((

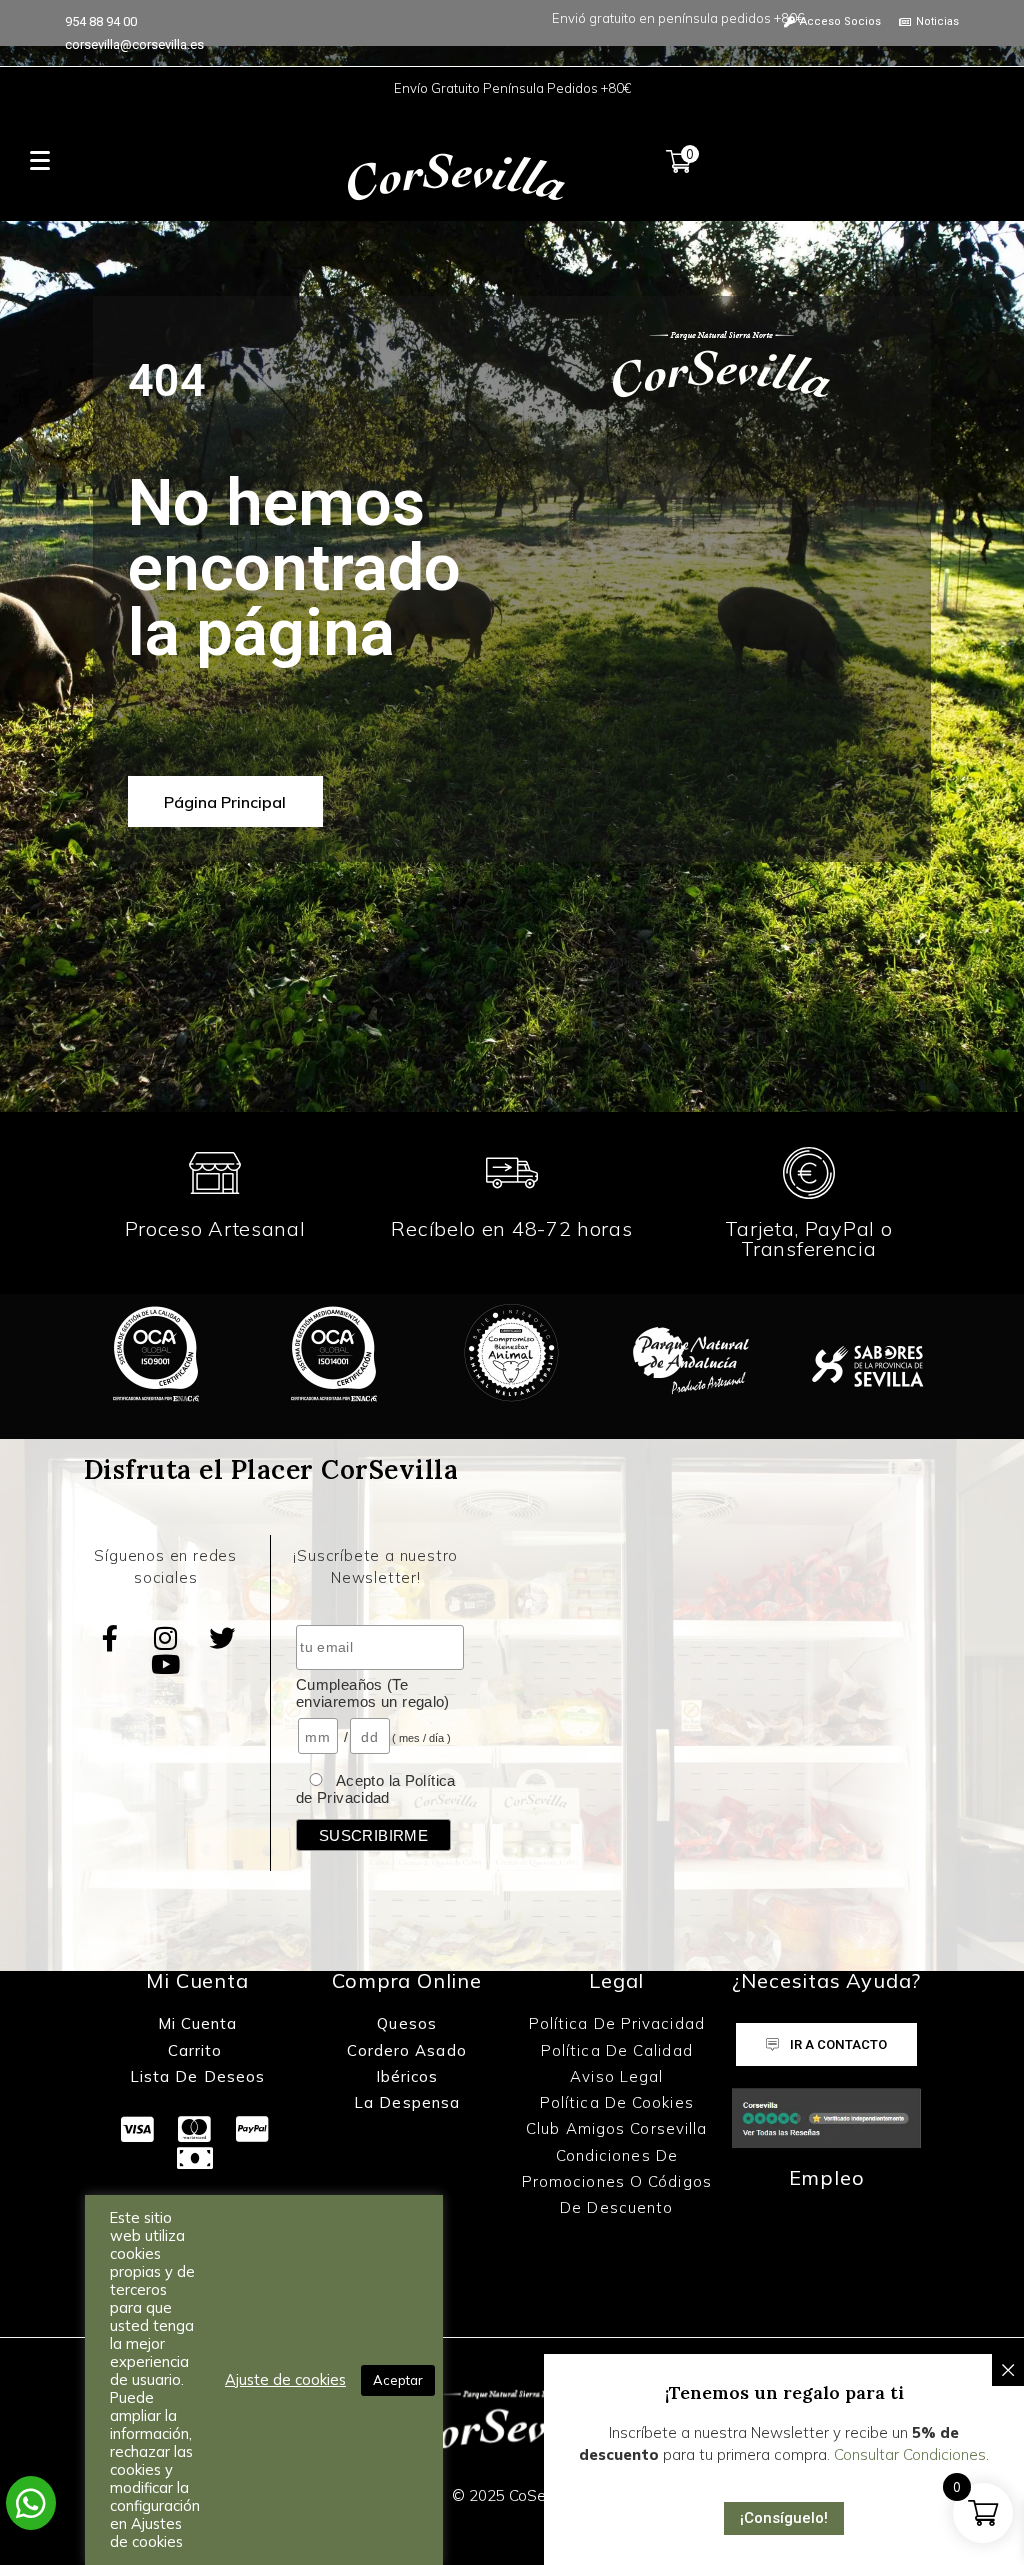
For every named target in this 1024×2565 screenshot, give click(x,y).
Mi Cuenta (198, 2023)
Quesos (407, 2023)
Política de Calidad (617, 2050)
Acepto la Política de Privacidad (376, 1789)
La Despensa (407, 2102)
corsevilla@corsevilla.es (134, 44)
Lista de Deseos (198, 2076)
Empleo (827, 2177)
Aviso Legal (616, 2076)
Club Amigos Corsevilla (616, 2128)
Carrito (198, 2050)
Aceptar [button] (398, 2380)
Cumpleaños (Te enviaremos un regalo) (373, 1693)
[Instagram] (166, 1638)
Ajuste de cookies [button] (285, 2380)
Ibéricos (407, 2076)
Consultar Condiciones (910, 2454)
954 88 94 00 (101, 21)
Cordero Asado (406, 2050)
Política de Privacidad (617, 2023)
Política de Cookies (617, 2102)
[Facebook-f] (110, 1638)
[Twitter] (222, 1638)
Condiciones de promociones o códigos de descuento (617, 2182)
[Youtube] (166, 1664)
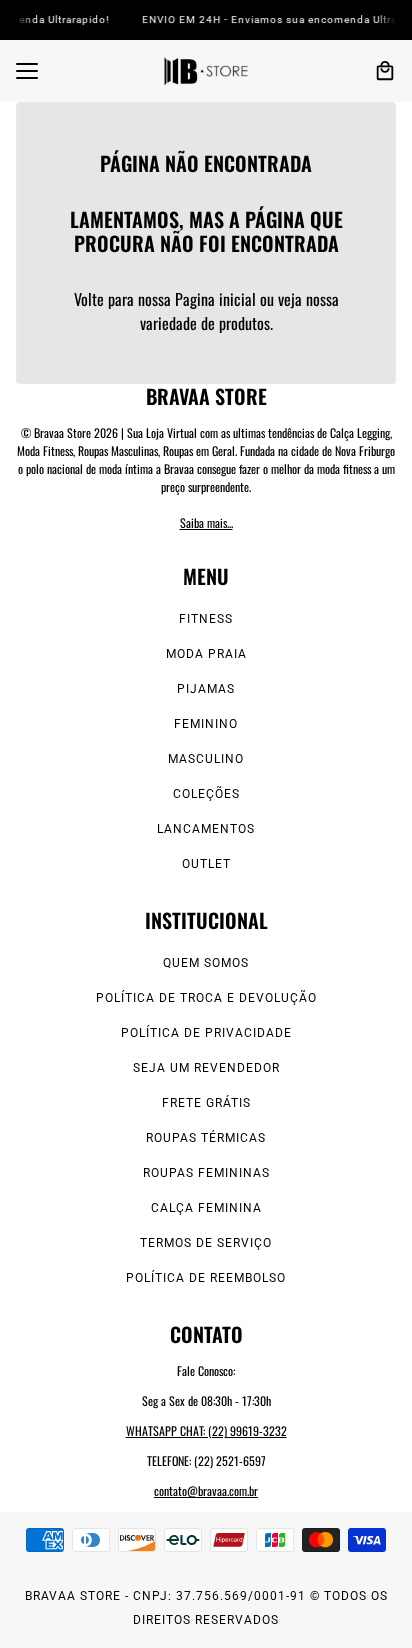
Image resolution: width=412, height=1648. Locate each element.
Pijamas (206, 689)
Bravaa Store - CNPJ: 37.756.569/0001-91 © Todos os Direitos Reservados (206, 1608)
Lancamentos (206, 829)
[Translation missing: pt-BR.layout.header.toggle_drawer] (27, 71)
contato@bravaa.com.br (206, 1490)
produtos (244, 323)
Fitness (206, 619)
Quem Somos (206, 963)
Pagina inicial (215, 299)
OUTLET (206, 864)
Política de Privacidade (206, 1033)
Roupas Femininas (206, 1173)
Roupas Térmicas (206, 1138)
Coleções (206, 794)
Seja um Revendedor (206, 1068)
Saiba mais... (206, 522)
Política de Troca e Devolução (206, 998)
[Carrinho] (385, 71)
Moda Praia (206, 654)
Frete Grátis (206, 1103)
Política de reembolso (206, 1278)
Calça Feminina (206, 1208)
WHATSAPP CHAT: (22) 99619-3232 (206, 1430)
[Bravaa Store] (206, 71)
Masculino (206, 759)
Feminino (206, 724)
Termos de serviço (206, 1243)
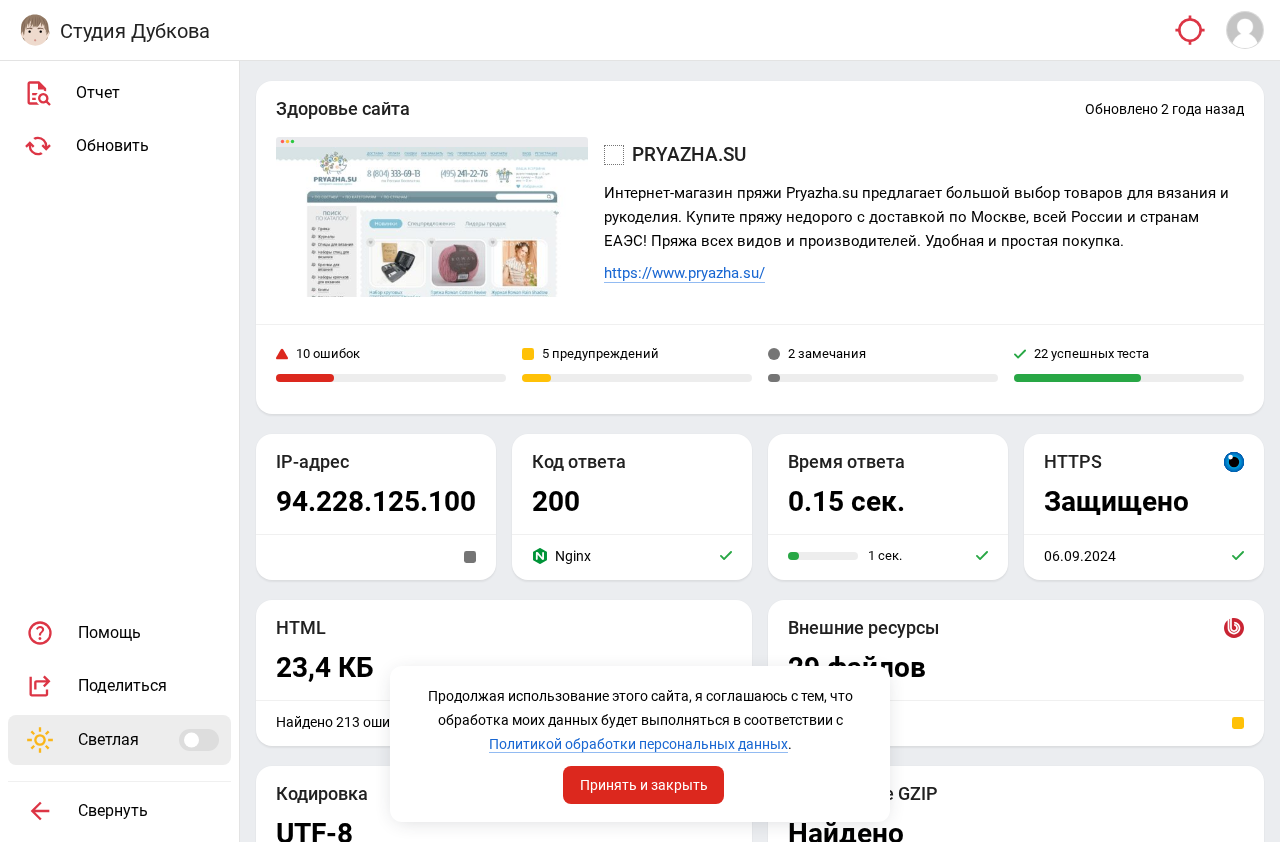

))

Problem: Transcribe every line of the records exactly. Pictures do not belong in the copy.

Response to the task:
For every named target in this 1024×2565 screenshot, give click(x,y).
Mi Cuenta (198, 2023)
Quesos (407, 2023)
Política de Calidad (617, 2050)
Acepto la Política de Privacidad (376, 1789)
La Despensa (407, 2102)
corsevilla@corsevilla.es (134, 44)
Lista de Deseos (198, 2076)
Empleo (827, 2177)
Aviso Legal (616, 2076)
Club Amigos Corsevilla (616, 2128)
Carrito (198, 2050)
Aceptar [button] (398, 2380)
Cumpleaños (Te enviaremos un regalo) (373, 1693)
[Instagram] (166, 1638)
Ajuste de cookies [button] (285, 2380)
Ibéricos (407, 2076)
Consultar Condiciones (910, 2454)
954 88 94 00 (101, 21)
Cordero Asado (406, 2050)
Política de Privacidad (617, 2023)
Política de Cookies (617, 2102)
[Facebook-f] (110, 1638)
[Twitter] (222, 1638)
Condiciones de promociones o códigos de descuento (617, 2182)
[Youtube] (166, 1664)
Image resolution: width=412, height=1648. Locate each element.
Pijamas (206, 689)
Bravaa Store - CNPJ: 37.756.569/0001-91 © Todos os Direitos Reservados (206, 1608)
Lancamentos (206, 829)
[Translation missing: pt-BR.layout.header.toggle_drawer] (27, 71)
contato@bravaa.com.br (206, 1490)
produtos (244, 323)
Fitness (206, 619)
Quem Somos (206, 963)
Pagina inicial (215, 299)
OUTLET (206, 864)
Política de Privacidade (206, 1033)
Roupas Femininas (206, 1173)
Roupas Térmicas (206, 1138)
Coleções (206, 794)
Seja um Revendedor (206, 1068)
Saiba mais... (206, 522)
Política de Troca e Devolução (206, 998)
[Carrinho] (385, 71)
Moda Praia (206, 654)
Frete Grátis (206, 1103)
Política de reembolso (206, 1278)
Calça Feminina (206, 1208)
WHATSAPP CHAT: (22) 99619-3232 (206, 1430)
[Bravaa Store] (206, 71)
Masculino (206, 759)
Feminino (206, 724)
Termos de serviço (206, 1243)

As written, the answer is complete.